◆ CHALLENGE ◆
Reproduce the data without changes, starting at the line containing "The image size" and stopping after the line containing "click(1208, 142)". Include no pictures in your answer.

___ RAW RECORDS

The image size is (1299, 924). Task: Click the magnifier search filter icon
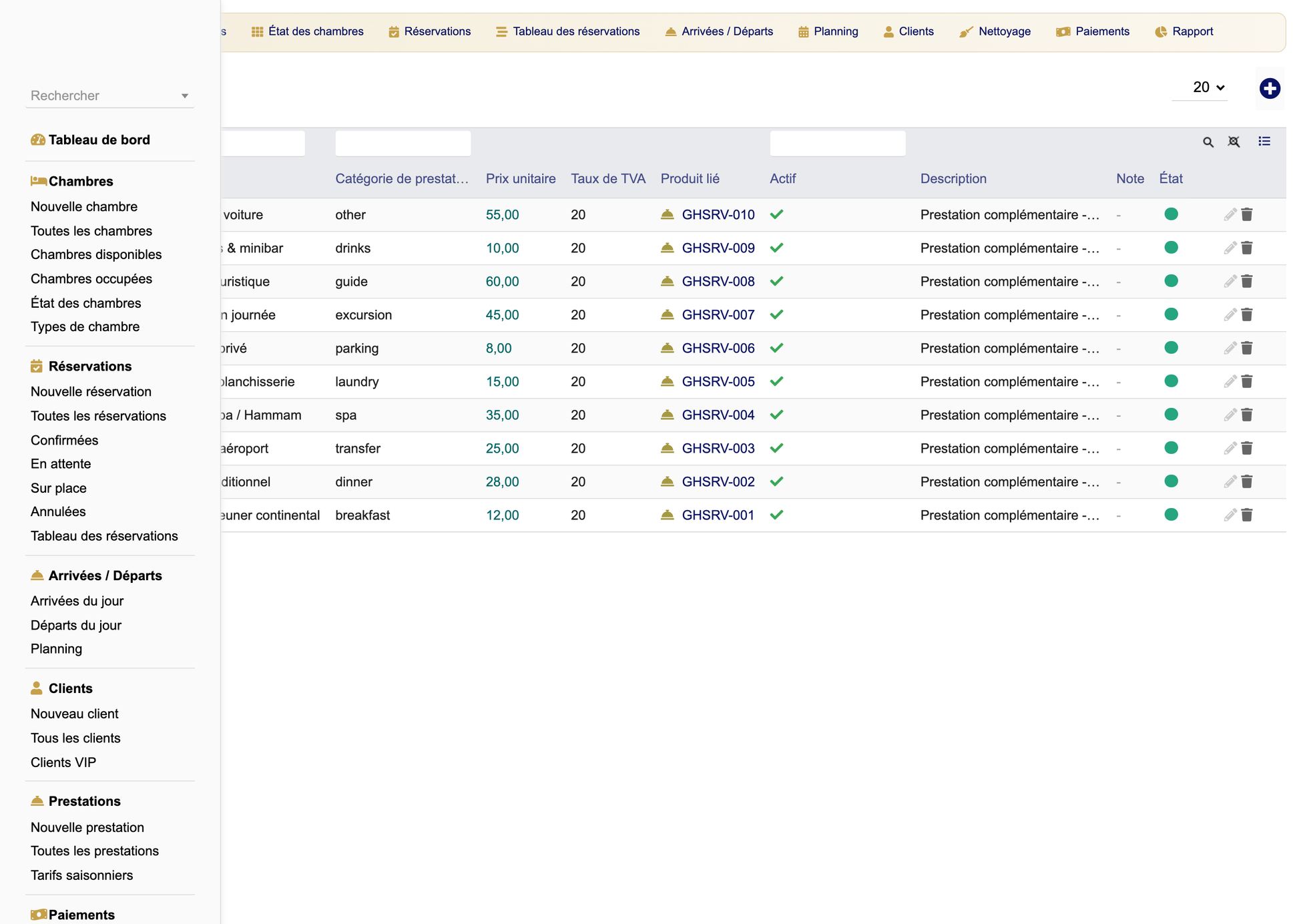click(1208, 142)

______
___ RAW RECORDS

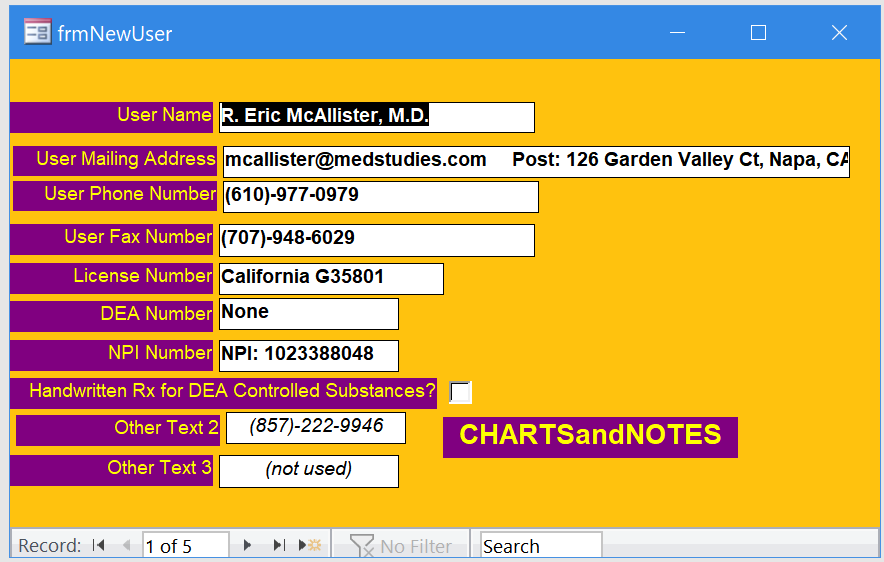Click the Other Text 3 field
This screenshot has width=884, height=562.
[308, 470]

______

◆ RESPONSE FOR THIS EXERCISE ◆
The image size is (1299, 924). Task: Click the magnifier search filter icon
click(1208, 142)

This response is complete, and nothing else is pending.